Tell the agent to now make documentation and testing tasks linking them as required to the beads that relate to them. You should end up with a layer 2 of tasks that will follow up after the implementation completes.

I usually then ask:

Given the use-cases in the project overview define an e2e testing ticket for planning e2e tests that we can review at the end.

If all is well the agent should create a task that it will stop and design testing with you that include acceptance criteria based on the provided use-cases.

5. Burn tokens 🔗

Now we get to the more technical part. We need to delegate actions to sub agents and depending on what agent infra you use this could be built-in or require manual orchestration.

The command /beads-orchestrate REF handles most of the heavy lifting.

It instructs the orchestrator to fork new processes using a template. For claude this means it will append

--dangerously-skip-permissions --model sonnet|haiku --print -p "..."

For the prompt it will read the bead details along with some workflow about updating the bead and write that new prompt to a temp file. Passing the temp file to the new process. This obviously gives you the ability to debug what is happening at the injected prompt level.

It then sleeps and waits for the sub process to finish.

Why? Well Claude is just a nodejs app and it eventually runs out heap space because it reads the stdout and stderr of all tasks it orchestrates internally. As a subprocess it watches, it's a fresh Claude instance so if it fails it fails in a recoverable way. Since the prompt file is named after the bead it can recover by just restarting the agent.

At this point the orchestrator should spawn the implementer which reads the implementation details and completes the work.
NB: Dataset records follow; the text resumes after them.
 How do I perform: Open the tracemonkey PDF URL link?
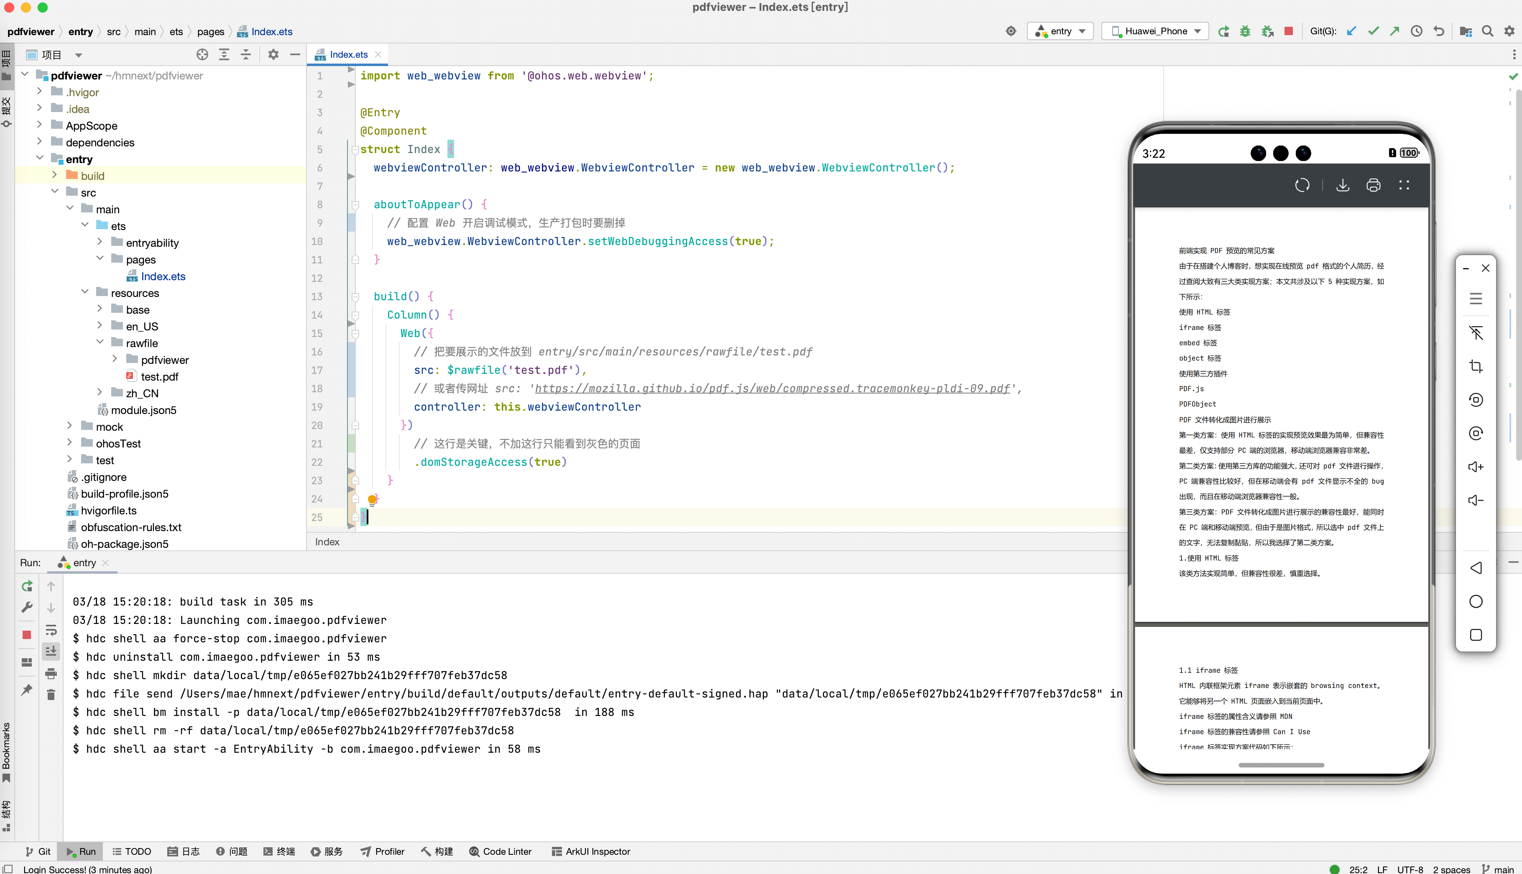(772, 388)
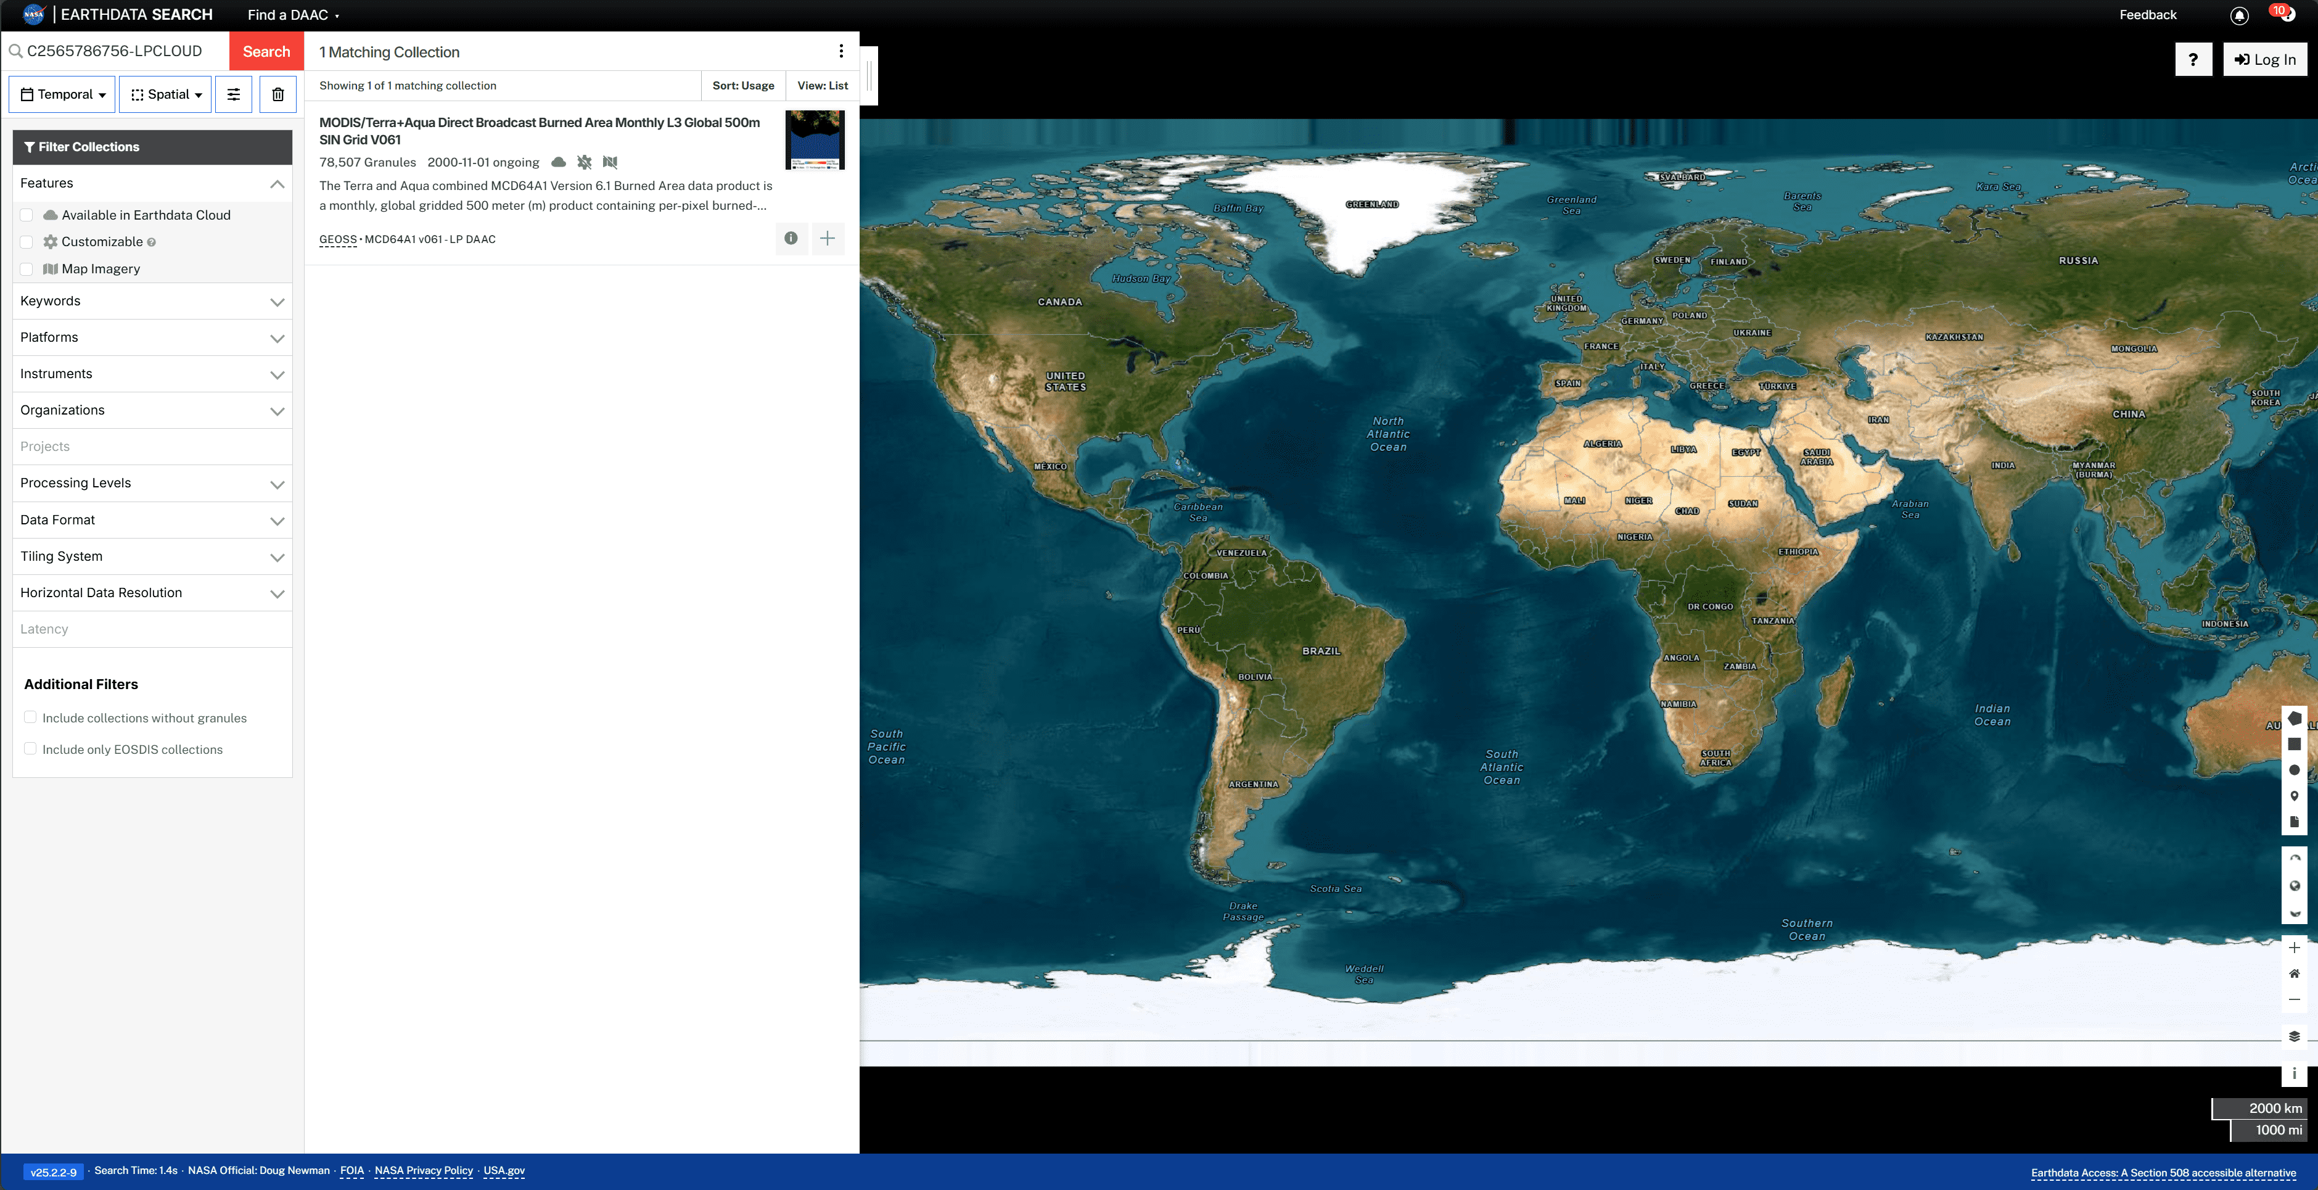Zoom in on the map
This screenshot has height=1190, width=2318.
pyautogui.click(x=2294, y=948)
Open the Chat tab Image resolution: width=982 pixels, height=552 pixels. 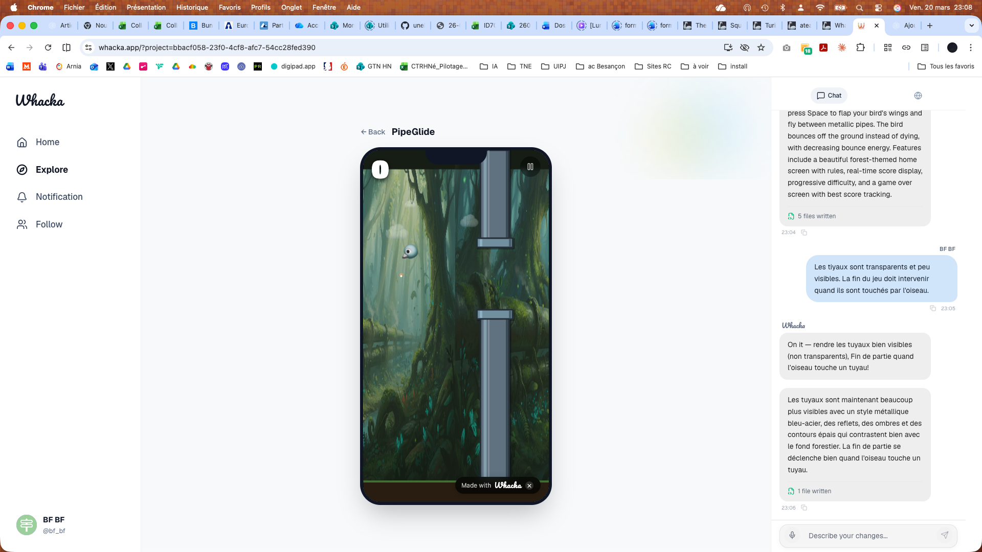click(829, 96)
Then the orchestrator will spawn a new agent to handle code review, usually a simpler agent.

All this time the agents will leave comments on the tickets so you can see where it ran into problems and picked a tradeoff. This is very important for root cause analysis later if a feature degrades. You can have the LLM resurrect the changes merged into a branch the same name as the bead. Review the decision it made and make another one. Better yet, since the orchestrator and implementer read the comments you can just append your request to the ticket, mark it open, and tell the agent to refactor it again.

Here is an example of what a bead comment thread looks like in practice. This is from an issue where the Gradle build was failing:

[Opus] at 2026-02-06 01:11 Starting orchestration. Dispatching Sonnet implementer to fix Kotlin stdlib warning in gradle buildPlugin.

[Opus] at 2026-02-06 01:16 Resuming orchestration. Dispatching Sonnet implementer to fix Kotlin stdlib warning.

[Opus] at 2026-02-06 01:24 Resuming orchestration. Previous worktree had no commits - starting fresh. Dispatching Sonnet implementer to fix Kotlin stdlib warning.

[Sonnet] at 2026-02-06 01:25 Starting implementation. Will examine build.gradle.kts and gradle.properties to understand current configuration, then apply fix per https://jb.gg/intellij-platform-kotlin-stdlib

[Sonnet] at 2026-02-06 01:26 COMPLETED: Added kotlin.stdlib.default.dependency=false to gradle.properties. Build verified successful without warnings. Fix committed to branch.

Notice how the orchestrator (Opus) had to resume twice - once after the first dispatch seemingly stalled, and again when it found the worktree had no commits. This is the kind of recovery that happens automatically. The implementer (Sonnet) then picked up the task, did its research, applied the fix, and verified success. All of this is visible in the ticket history without watching terminal output scroll by.

6. When it fails 🔗

This workflow isn't perfect but thats the big reason for the plugin. This whole process keeps you from staring at the chat stream and back into the IDE as your work. If you see progress not being made or an issue has comments that move it to blocked you can address it there and then just kick the orchestration. The goal is we have boring work we don't wanna do and we let the robot do it while we act on the interesting parts.

But sometimes it just hangs, haven't solved it yet. When this happens we are always recoverable. Claude subprompts have a 10 minute timeout so even orphaned they will be killed. You just start orchestration again on a clear context and things recover without your attention.